Le 29 germinal, Marie Lalaurencie-Charras parut au tribunal révolutionnaire, et après une apparence de débat, voici les questions posées au jury :
« Est-il constant qu'il a existé des conspirations contre la liberté, la sûreté du peuple, tendant à rétablir la tyrannie et à détruire le gouvernement républicain, par suite desquelles conspirations des intelligences ont été entretenues avec les ennemis intérieurs et extérieurs, des secours en hommes et en argent ont été fournis, des moyens de corruption et de trahison ont été employés pour exciter la guerre civile, affamer le peuple, détruire la fortune publique, assassiner les patriotes, avilir et dissoudre la représentation nationale?

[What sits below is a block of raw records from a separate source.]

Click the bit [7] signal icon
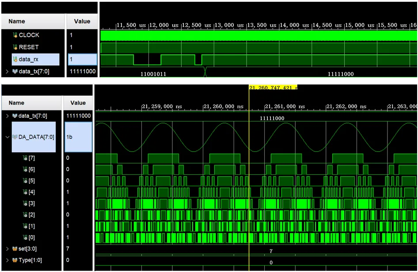Viewport: 418px width, 272px height. coord(25,158)
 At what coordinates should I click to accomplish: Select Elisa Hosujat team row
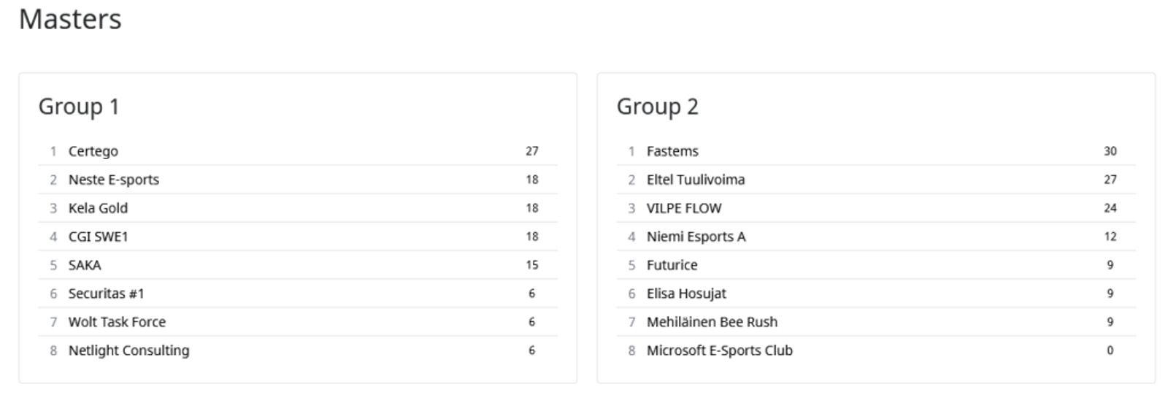(686, 294)
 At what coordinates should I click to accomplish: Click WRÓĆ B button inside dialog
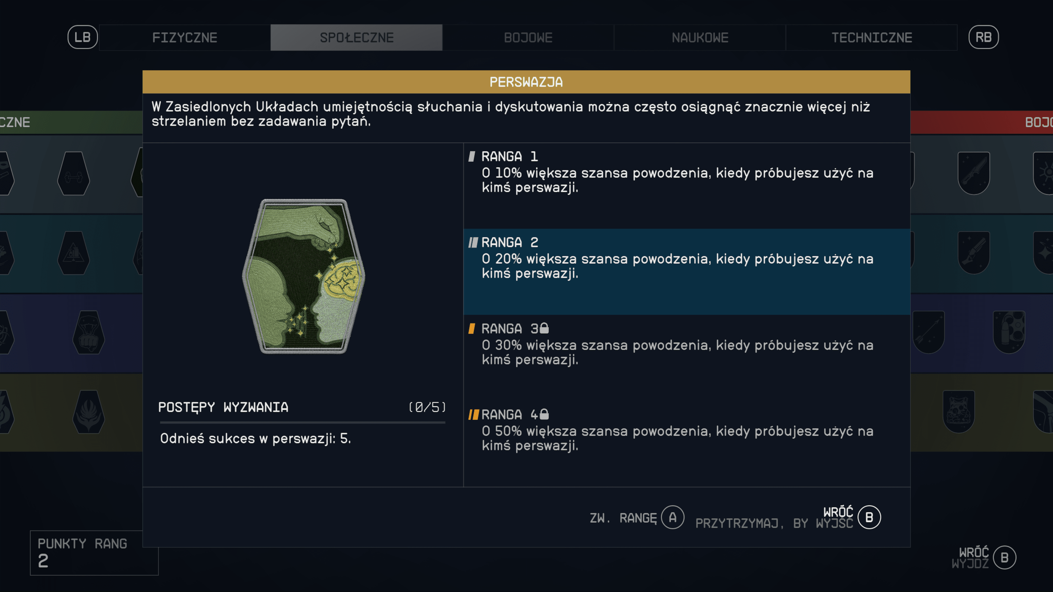869,517
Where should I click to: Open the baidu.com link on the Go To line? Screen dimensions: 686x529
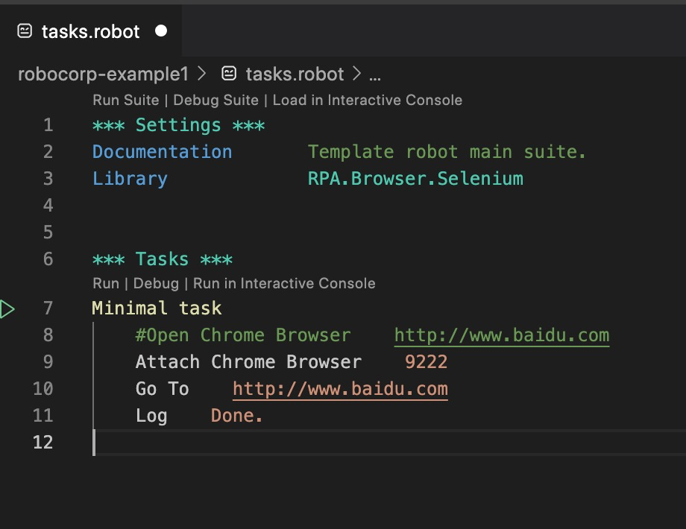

« Marie Lalaurencie-Charras est-elle complice de ces conspirations?
« La déclaration du juré est affirmative sur toutes ces questions.
« Paris, le 29 germinal, l'an II de la République.
« Signé : Dumas, président; Ducray, commis-greffier. »
En conséquence de ce verdict, Marie Lalaurencie-Charras fut condamnée à mort pour une conspiration dont il n'y avait même pas traces dans l'affaire; elle fut exécutée le même jour. De crime, il n'y en a pas même d'apparences; mais, comme je l'ai dit, elle était noble, sœur de trois émigrés, et de plus belle-sœur d'une guillotinée. Or, il entrait dans les principes de ces messieurs de frapper les proches parents de ceux qui avaient déjà subi cette peine; car, disaient-ils, jamais les ex-nobles ou les parents des guillotinés n'aimeront la Révolution (5).
(Archives de l'Empire, W, n° 348, dossier 702.)
Notes :
1. Voir la Justice révolutionnaire à Bordeaux, par Fabre de La Benodière. Discours de rentrée de la cour impériale. 1865.
2. Ils étaient père et mère de feu le marquis de Charras, ancien député de la Charente sous la Restauration, mort il y a quelques années au château de Montchaude, près Barbezieux.
3. On sait qu'à cette époque on appelait le juré ce que nous nommons aujourd'hui le jury.
4. Celle malheureuse dame avail été jugée et décapitée avec Mme la marquise de Charras.
5. Le tribunal était composé de René Dumas, président; Gabriel Deliège et Joseph Denizol, juges; Edmond Lescot-Fleuriot, substitut de l'accusateur public; Anne Ducray, commis-greffier. Je n'ai trouvé au dossier que les noms de qualre jurés : les citoyens Trinchard, Lumière, Desboisseaux, Besnard. Le défenseur était Chauveau-Lagarde.
Source : Les victimes de la terreur du département de la Charente, de Stéphane-Claude Gigon.